EXERCISE -
Write out each line of the entries exactly, starting at the first and finishing with the line that contains "Νέα (819, 10)".

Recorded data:
* * * * * * * * *
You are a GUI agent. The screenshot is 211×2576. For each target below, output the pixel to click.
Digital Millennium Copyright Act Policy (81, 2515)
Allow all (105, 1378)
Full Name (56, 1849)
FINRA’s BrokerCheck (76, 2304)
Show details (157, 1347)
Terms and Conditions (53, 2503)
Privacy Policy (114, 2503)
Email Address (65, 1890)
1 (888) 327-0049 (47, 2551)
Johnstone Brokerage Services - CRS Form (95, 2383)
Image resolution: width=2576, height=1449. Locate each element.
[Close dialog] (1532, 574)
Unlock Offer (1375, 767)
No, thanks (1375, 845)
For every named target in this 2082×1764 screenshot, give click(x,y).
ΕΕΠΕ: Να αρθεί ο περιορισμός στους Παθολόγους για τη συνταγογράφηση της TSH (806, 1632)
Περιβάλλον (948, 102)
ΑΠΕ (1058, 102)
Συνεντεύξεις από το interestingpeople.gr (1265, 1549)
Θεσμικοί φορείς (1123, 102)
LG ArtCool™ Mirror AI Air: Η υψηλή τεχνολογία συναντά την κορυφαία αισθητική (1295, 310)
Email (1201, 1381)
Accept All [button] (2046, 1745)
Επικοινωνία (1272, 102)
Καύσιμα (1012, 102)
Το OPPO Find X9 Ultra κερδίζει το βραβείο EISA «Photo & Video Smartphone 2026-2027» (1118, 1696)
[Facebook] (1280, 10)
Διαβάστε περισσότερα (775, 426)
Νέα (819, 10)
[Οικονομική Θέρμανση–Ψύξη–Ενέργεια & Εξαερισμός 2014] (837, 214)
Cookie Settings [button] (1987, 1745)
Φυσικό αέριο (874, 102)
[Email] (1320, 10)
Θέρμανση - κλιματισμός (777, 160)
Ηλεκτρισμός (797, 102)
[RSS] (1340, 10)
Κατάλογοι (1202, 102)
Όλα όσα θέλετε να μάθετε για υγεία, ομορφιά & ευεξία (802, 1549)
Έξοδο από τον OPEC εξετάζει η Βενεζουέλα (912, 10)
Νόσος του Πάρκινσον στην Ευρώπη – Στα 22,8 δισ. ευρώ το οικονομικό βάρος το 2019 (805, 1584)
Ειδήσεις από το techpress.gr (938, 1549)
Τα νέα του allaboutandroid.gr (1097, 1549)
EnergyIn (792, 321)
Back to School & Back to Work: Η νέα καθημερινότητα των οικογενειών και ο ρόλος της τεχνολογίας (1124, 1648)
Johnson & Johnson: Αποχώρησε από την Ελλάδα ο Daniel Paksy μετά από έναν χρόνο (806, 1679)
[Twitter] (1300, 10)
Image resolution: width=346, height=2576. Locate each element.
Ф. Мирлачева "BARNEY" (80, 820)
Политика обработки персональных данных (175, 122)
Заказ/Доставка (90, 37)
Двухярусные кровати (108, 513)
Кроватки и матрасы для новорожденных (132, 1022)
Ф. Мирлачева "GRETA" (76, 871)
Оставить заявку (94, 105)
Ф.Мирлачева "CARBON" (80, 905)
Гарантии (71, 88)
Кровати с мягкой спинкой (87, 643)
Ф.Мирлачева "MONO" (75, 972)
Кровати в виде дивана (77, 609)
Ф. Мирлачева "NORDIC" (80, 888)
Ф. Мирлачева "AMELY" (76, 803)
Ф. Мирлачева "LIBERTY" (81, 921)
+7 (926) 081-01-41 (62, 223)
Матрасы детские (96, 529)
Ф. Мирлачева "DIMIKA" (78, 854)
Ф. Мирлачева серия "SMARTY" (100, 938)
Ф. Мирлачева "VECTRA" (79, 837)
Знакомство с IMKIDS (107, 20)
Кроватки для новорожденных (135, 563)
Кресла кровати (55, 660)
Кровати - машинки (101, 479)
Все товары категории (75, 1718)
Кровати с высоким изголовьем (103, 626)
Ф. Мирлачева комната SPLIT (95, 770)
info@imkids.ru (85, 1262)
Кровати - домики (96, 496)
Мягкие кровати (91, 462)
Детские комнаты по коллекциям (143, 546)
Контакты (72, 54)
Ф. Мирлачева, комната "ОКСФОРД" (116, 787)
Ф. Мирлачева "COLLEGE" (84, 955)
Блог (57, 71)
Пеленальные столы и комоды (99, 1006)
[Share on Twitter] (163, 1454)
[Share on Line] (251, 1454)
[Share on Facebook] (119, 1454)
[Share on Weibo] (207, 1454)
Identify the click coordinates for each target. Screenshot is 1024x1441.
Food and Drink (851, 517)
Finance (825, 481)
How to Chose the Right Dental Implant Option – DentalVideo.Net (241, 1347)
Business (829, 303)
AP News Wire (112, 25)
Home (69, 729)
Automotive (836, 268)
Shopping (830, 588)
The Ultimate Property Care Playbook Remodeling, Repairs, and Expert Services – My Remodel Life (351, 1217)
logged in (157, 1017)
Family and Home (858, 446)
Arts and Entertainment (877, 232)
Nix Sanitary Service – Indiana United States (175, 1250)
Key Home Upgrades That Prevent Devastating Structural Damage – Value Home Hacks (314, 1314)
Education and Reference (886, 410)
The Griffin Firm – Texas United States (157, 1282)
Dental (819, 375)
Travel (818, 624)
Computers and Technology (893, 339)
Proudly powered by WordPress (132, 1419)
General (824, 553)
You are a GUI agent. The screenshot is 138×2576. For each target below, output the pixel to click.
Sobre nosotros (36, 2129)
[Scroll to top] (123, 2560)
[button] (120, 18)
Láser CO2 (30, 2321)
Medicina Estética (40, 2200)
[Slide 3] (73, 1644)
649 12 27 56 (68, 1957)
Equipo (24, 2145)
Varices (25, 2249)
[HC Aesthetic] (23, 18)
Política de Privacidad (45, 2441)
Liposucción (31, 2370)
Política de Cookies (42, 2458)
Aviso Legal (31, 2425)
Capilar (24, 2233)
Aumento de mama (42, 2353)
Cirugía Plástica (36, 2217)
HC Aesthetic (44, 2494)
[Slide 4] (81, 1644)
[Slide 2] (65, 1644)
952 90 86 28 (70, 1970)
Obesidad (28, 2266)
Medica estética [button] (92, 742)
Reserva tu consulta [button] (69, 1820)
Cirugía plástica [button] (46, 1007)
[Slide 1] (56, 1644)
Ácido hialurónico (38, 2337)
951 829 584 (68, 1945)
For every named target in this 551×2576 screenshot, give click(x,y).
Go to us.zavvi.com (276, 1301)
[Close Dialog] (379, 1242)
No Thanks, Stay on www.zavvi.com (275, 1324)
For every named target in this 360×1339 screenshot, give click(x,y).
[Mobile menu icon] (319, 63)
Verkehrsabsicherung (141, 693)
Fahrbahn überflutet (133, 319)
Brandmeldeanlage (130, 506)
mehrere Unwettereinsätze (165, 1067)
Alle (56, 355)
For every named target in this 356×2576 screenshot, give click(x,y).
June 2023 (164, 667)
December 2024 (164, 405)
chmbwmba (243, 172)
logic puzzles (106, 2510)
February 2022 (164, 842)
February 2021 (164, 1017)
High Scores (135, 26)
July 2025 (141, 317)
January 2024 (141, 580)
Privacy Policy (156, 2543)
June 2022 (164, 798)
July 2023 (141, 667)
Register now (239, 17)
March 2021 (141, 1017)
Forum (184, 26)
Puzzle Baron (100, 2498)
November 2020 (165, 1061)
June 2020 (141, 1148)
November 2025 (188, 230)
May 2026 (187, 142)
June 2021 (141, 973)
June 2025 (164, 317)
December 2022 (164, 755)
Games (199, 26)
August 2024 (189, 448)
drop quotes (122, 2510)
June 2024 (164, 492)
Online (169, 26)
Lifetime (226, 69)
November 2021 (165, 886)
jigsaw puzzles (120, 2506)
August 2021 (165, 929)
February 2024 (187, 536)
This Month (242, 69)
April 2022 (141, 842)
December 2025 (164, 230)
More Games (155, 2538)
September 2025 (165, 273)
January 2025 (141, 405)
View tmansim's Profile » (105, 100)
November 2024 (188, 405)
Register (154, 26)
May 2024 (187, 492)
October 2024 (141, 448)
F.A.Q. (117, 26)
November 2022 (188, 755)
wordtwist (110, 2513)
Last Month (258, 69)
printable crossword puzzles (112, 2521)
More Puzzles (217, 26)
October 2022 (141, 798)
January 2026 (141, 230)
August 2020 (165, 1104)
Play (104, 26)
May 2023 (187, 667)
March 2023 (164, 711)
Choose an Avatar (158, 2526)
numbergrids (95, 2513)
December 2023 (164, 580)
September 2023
* * * * * * * * *
SOLUTION -
You are a GUI agent. The screenshot is 211×2576. For each target below, output the pixel to click.
Digital Millennium Copyright Act Policy (81, 2515)
Allow all (105, 1378)
Full Name (56, 1849)
FINRA’s BrokerCheck (76, 2304)
Show details (157, 1347)
Terms and Conditions (53, 2503)
Privacy Policy (114, 2503)
Email Address (65, 1890)
1 (888) 327-0049 (47, 2551)
Johnstone Brokerage Services - CRS Form (95, 2383)
Image resolution: width=2576, height=1449. Locate each element.
[Close dialog] (1532, 574)
Unlock Offer (1375, 767)
No, thanks (1375, 845)
For every named target in this 2082×1764 screenshot, give click(x,y).
ΕΕΠΕ: Να αρθεί ο περιορισμός στους Παθολόγους για τη συνταγογράφηση της TSH (806, 1632)
Περιβάλλον (948, 102)
ΑΠΕ (1058, 102)
Συνεντεύξεις από το interestingpeople.gr (1265, 1549)
Θεσμικοί φορείς (1123, 102)
LG ArtCool™ Mirror AI Air: Η υψηλή τεχνολογία συναντά την κορυφαία αισθητική (1295, 310)
Email (1201, 1381)
Accept All [button] (2046, 1745)
Επικοινωνία (1272, 102)
Καύσιμα (1012, 102)
Το OPPO Find X9 Ultra κερδίζει το βραβείο EISA «Photo & Video Smartphone 2026-2027» (1118, 1696)
[Facebook] (1280, 10)
Διαβάστε περισσότερα (775, 426)
Νέα (819, 10)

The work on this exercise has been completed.